**What to work on:**
Convert the part of the entries below that opens with the line containing "Identify the location of 'Skip" and closes with the line containing "Describe the element", both included, into a Markdown table with the columns Row and Line, numbering each line and omitting blank lines. Leave the pictures out.

**Records for processing:**
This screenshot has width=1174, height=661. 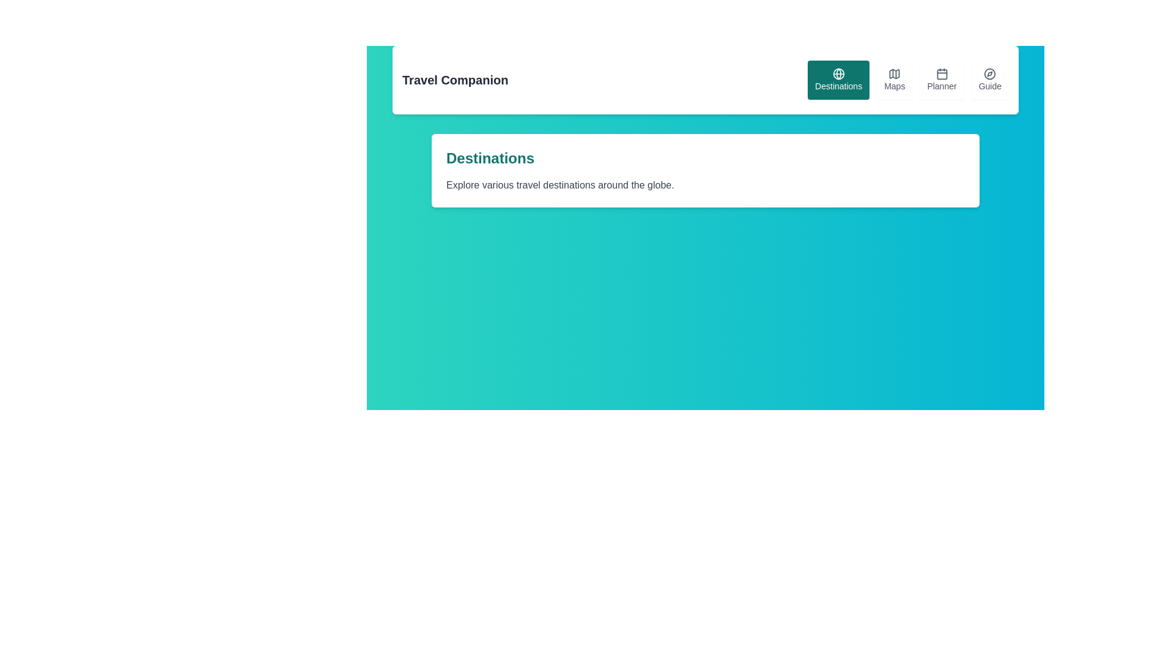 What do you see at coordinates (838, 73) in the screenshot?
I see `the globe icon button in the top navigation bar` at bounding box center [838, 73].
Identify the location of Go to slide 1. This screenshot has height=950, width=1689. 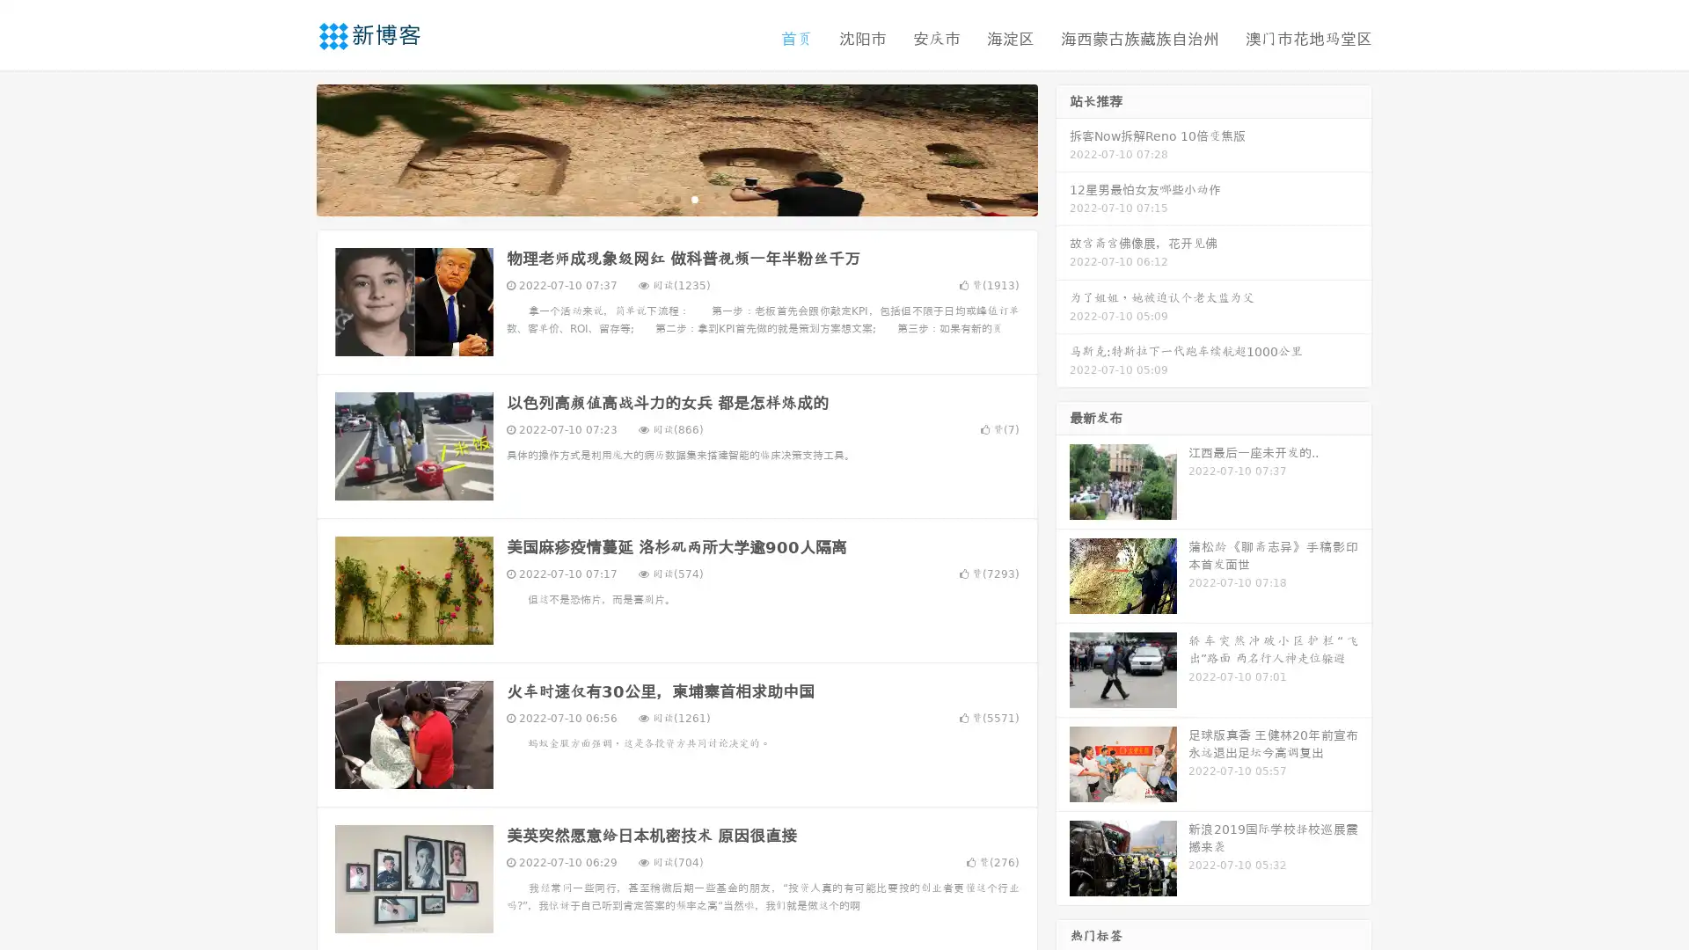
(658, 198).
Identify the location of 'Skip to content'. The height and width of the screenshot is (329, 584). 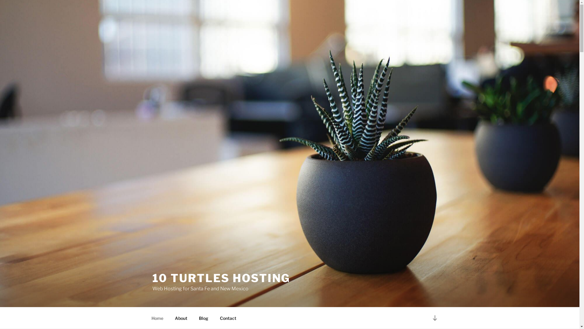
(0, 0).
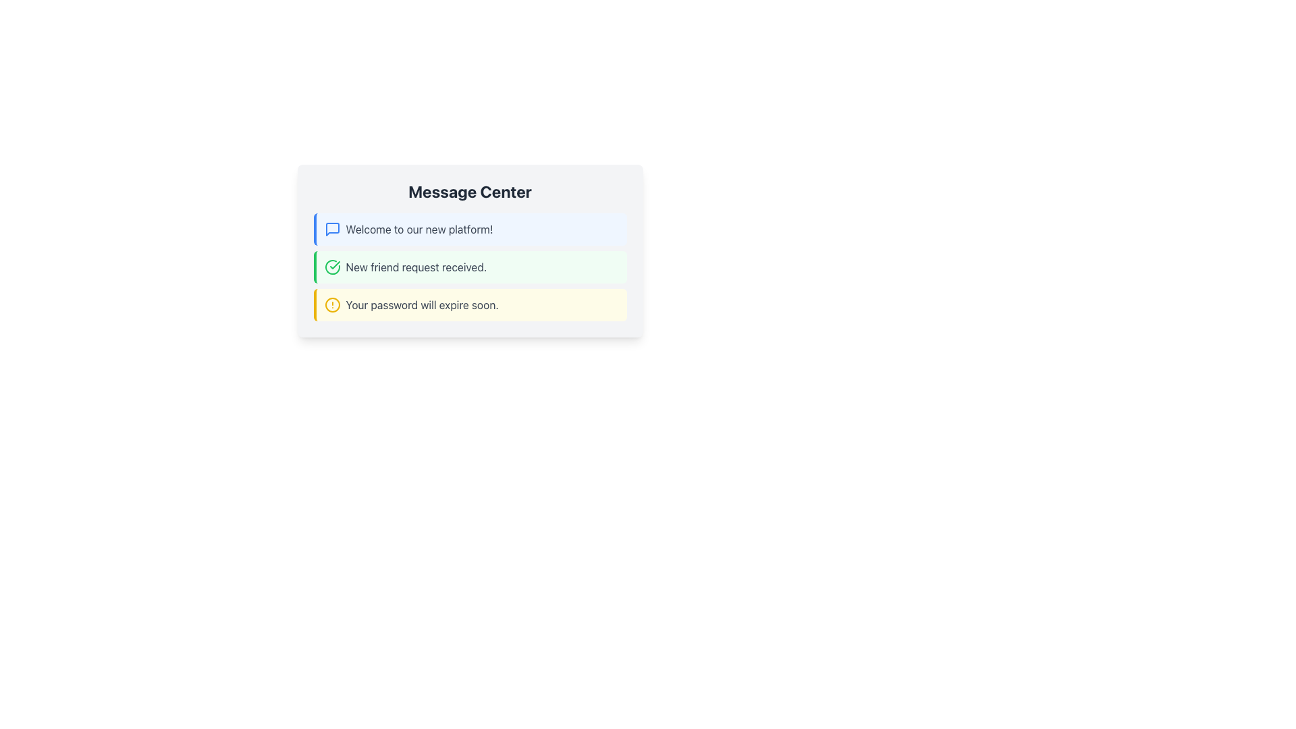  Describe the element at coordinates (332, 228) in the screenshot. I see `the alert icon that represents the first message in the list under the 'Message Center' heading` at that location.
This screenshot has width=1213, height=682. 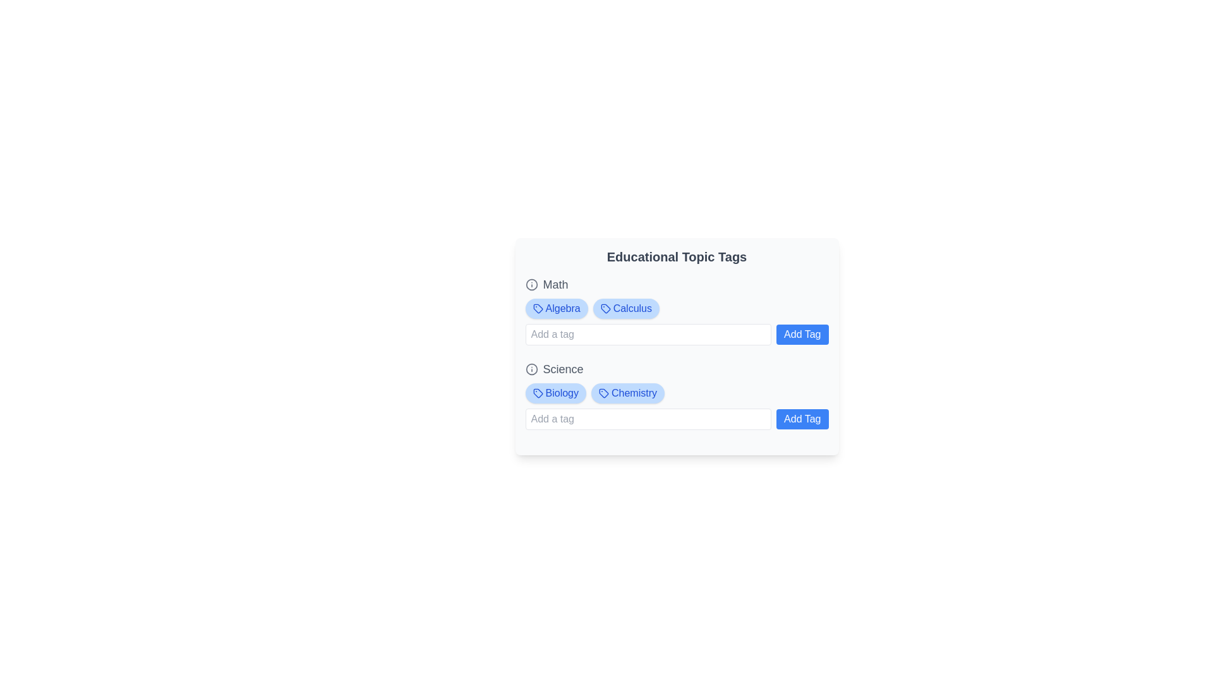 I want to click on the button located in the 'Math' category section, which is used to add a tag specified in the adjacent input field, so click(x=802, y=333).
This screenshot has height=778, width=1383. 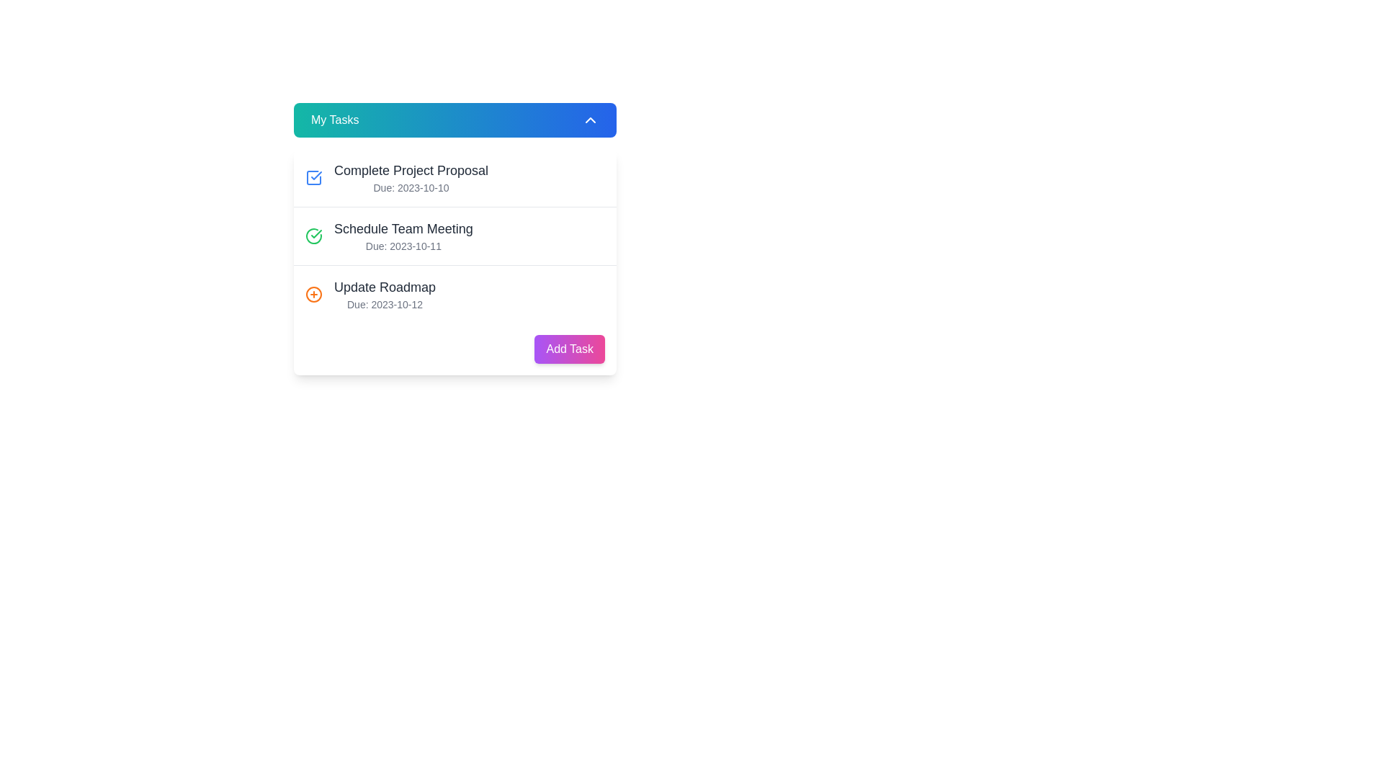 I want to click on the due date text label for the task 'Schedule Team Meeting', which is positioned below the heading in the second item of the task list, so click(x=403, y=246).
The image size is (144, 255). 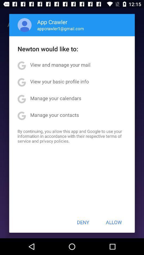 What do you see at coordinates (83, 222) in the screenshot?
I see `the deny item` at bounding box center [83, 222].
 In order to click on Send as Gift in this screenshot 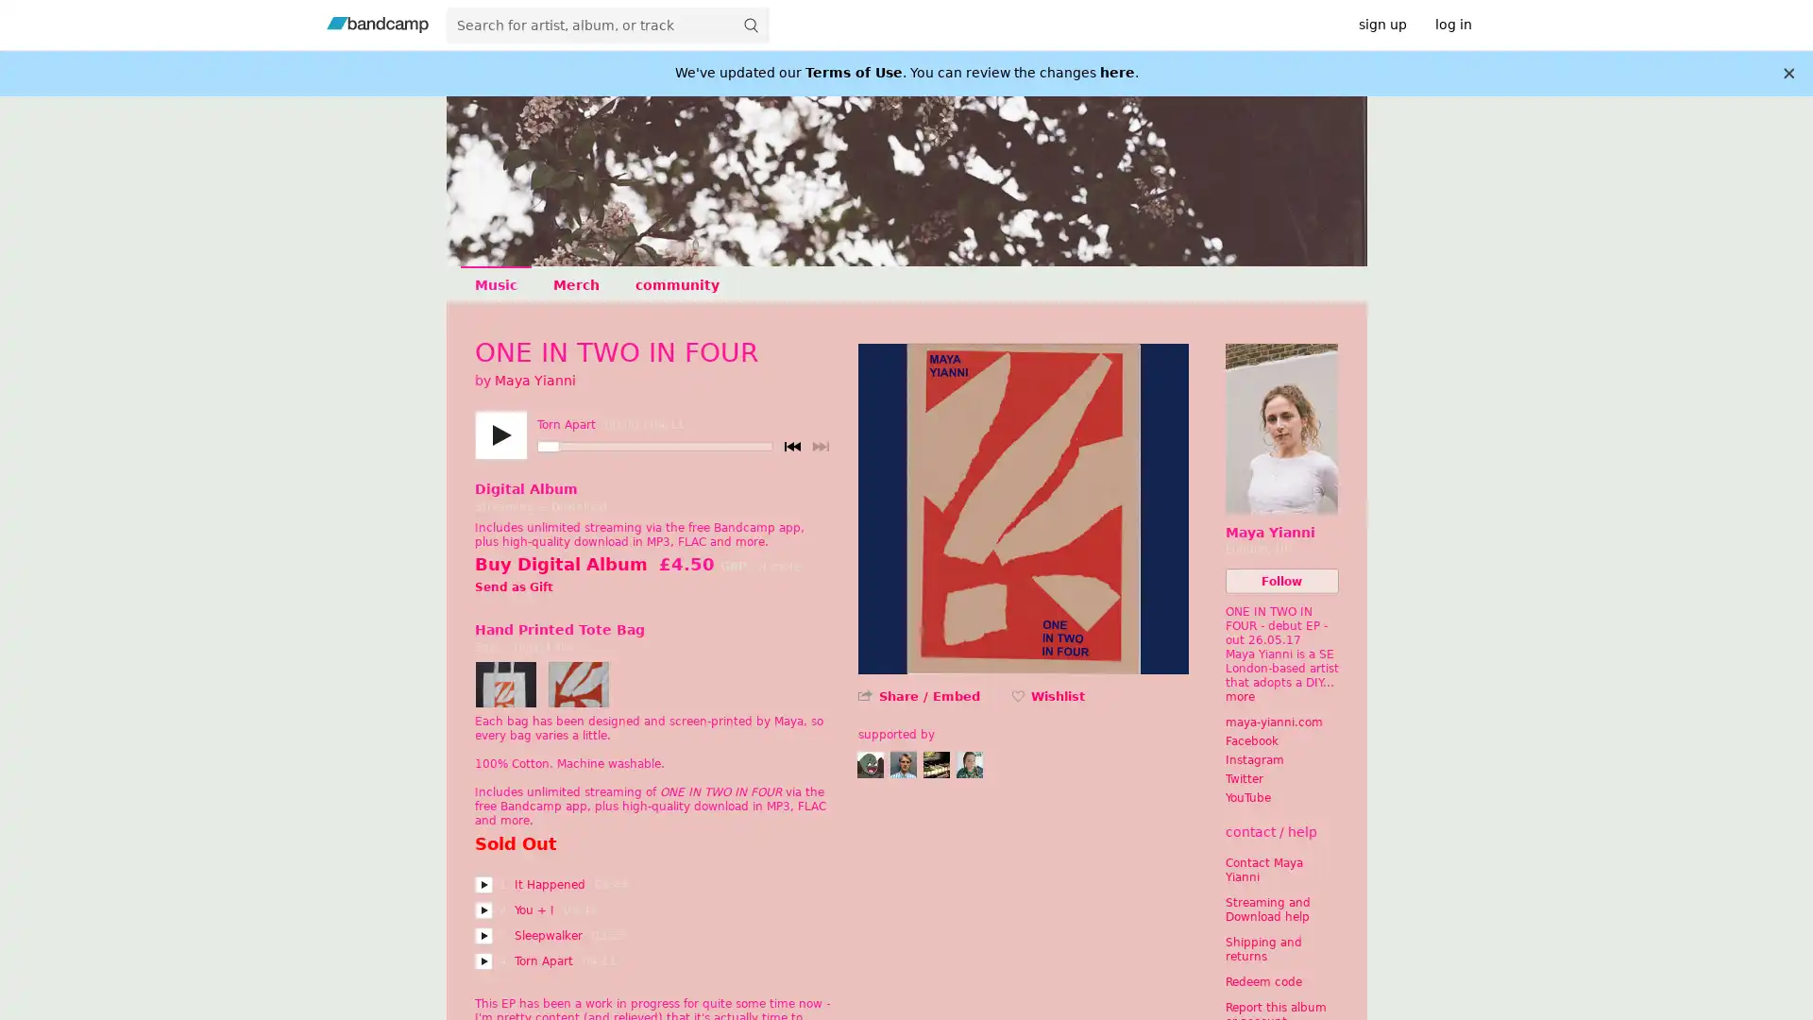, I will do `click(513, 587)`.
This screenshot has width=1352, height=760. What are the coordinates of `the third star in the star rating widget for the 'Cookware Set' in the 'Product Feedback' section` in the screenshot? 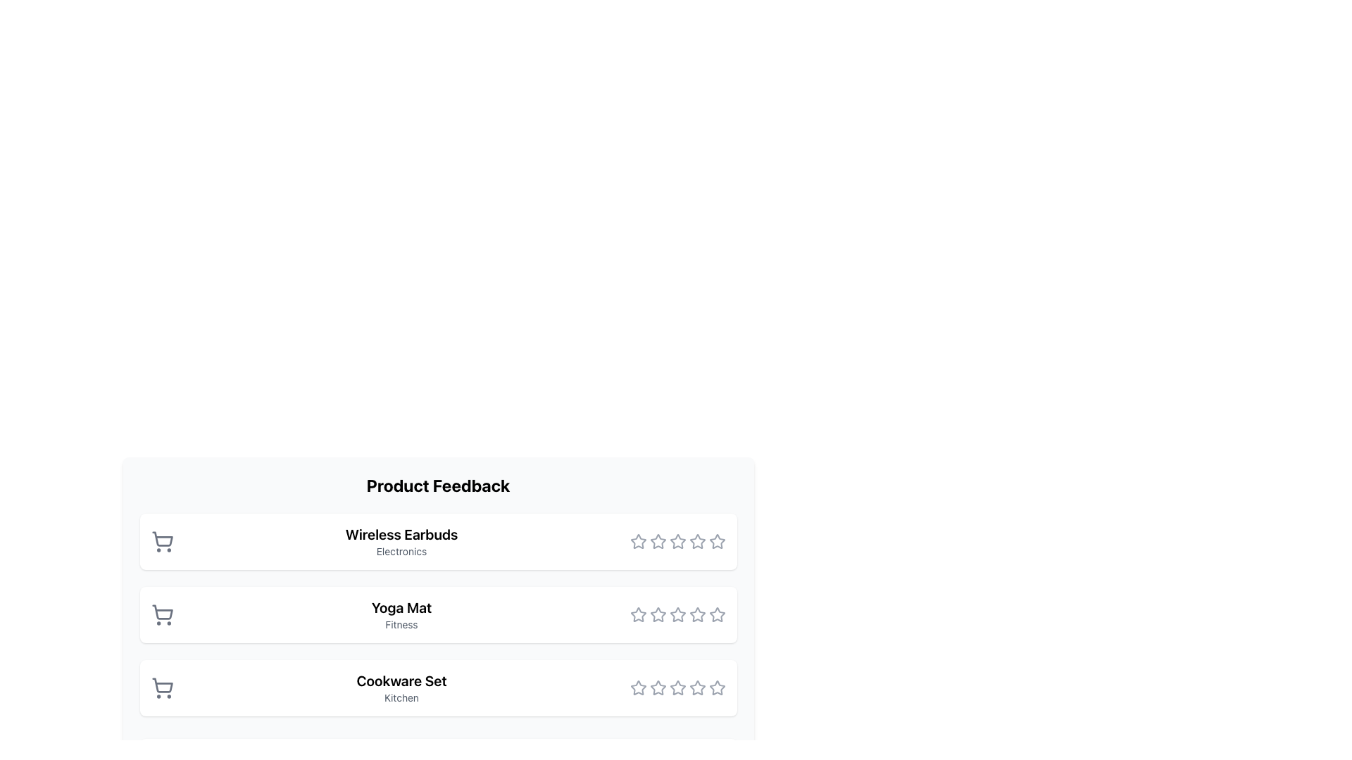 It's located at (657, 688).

**Response:**
| Row | Line |
|---|---|
| 1 | Identify the location of 'Skip to content'. The height and width of the screenshot is (329, 584).  |
| 2 | (0, 0). |
| 3 |   Describe the element at coordinates (332, 228) in the screenshot. I see `the alert icon that represents the first message in the list under the 'Message Center' heading` at that location. |